O Banco de Brasília comprou duas vezes a mesma cédula de crédito bancário (CCB) do Banco Master, em uma operação que somou cerca de R$ 498 milhões e ocorreu sem garantias adequadas. O caso envolve a carteira da RKO Alimentos, frigorífico do Mato Grosso, e levanta questionamentos sobre a qualidade dos ativos adquiridos e os critérios adotados pelo banco estatal.

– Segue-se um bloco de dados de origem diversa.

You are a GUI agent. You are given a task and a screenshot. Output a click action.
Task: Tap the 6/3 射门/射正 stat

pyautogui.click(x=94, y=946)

A primeira compra foi realizada em outubro de 2024, no valor de R$ 174 milhões. Para atender às exigências internas, foi apresentada como garantia um imóvel avaliado em R$ 1,3 bilhão, localizado em Mata de São João (BA). No entanto, investigações posteriores apontaram que o bem não pertencia ao Banco Master, o que inviabiliza sua utilização como garantia real. Também não havia registro de alienação fiduciária vinculando o imóvel à operação.
Já a segunda aquisição, no valor de R$ 324 milhões, ocorreu em junho de 2025, em meio à necessidade do BRB de substituir carteiras consideradas problemáticas. A operação foi conduzida com rapidez e aprovada antes da emissão de parecer jurídico, mesmo diante de alertas da área técnica da instituição.

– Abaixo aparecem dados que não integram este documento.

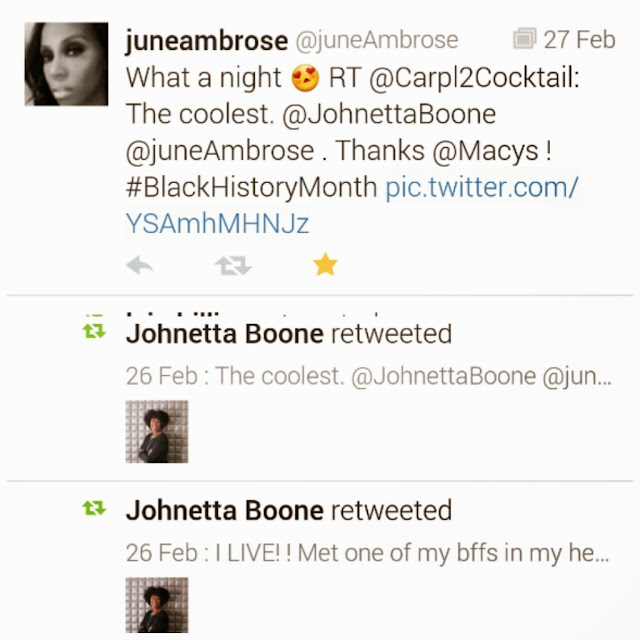Tap the @juneAmbrose handle in header
The image size is (640, 640).
pos(376,40)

Relatórios internos elaborados por diferentes setores do banco identificaram ao menos 18 pontos de risco. Entre eles, destacam-se a ausência de garantias reais, falta de comprovação da aplicação dos recursos, inexistência de documentos contábeis atualizados e baixo nível de cobertura da operação, estimado em cerca de 69%.
Outro ponto crítico foi a mudança no fundo de investimento responsável pelos recursos — inicialmente previsto e depois substituído — sem a formalização de aditivos contratuais. Técnicos também apontaram falhas no acompanhamento da operação, cujo saldo devedor ultrapassava R$ 550 milhões.
Apesar das inconsistências e recomendações de cautela, a compra foi aprovada sem condicionantes pelos órgãos competentes do banco. O caso amplia as dúvidas sobre a governança do BRB, os controles internos adotados e os possíveis impactos financeiros decorrentes dessas operações consideradas de alto risco.